Although I do credit a lot to taking fluoxetine, I also did some therapy and other things in my life to combat this.  I think this medication lined up at the correct time for me and is effective for me.  

I have had some moments where I feel anxiety trying to creep in.  I work hard to push it out and do find I bounce out of those times more quickly and without all the previous fallout I used to have.  

A few things I've found that I classify as side effects - I have some dizziness.  I always say my balance is bad.  I also think it may be the reason I sometimes wake up sweaty at night (I know that's kind of gross, but it is what it is).  I run so cold that the idea of getting too warm at night for me is kind of laughable.  So when I wake up with that feeling I immediately think, "what the heck???".    Lastly, I don't know if this is related to fluoxetine or something else with me, but I feel like my tongue/mouth are always coated with something.  I brush a lot - my tongue and all but I can't make it stop.  I think this is something new.  Weird, I know.  Other side effects? Probably, but I'm not really aware what they are.
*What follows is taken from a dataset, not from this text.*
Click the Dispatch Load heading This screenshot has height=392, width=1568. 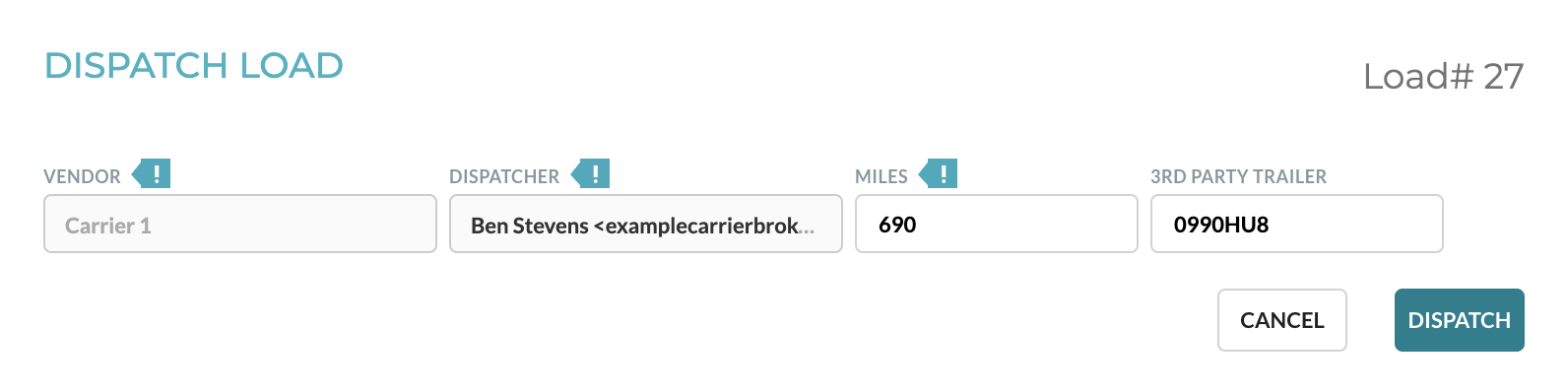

Lastly, I know they recommend no alcohol while on the meds. I've found 1-2 drinks on the light side are no problem.  More than that?  Exactly what they say in all the articles -  It counteracts the effects of the fluoxetine and brings on anxiety that can last a full day.  Not worth it - it will make you think fluoxetine doesn't work, but it's just that the two things are doing opposite things.  Oh and I mentioned my balance being off - don't add alcohol to that.  It's bad.

To feel this much better is worth it and I hope it stays for however long I remain on it.  
I did read an interesting article that said higher doses should not make a difference with this drug.  It was a compelling article and reaffirms that I'll stay at this really low dose.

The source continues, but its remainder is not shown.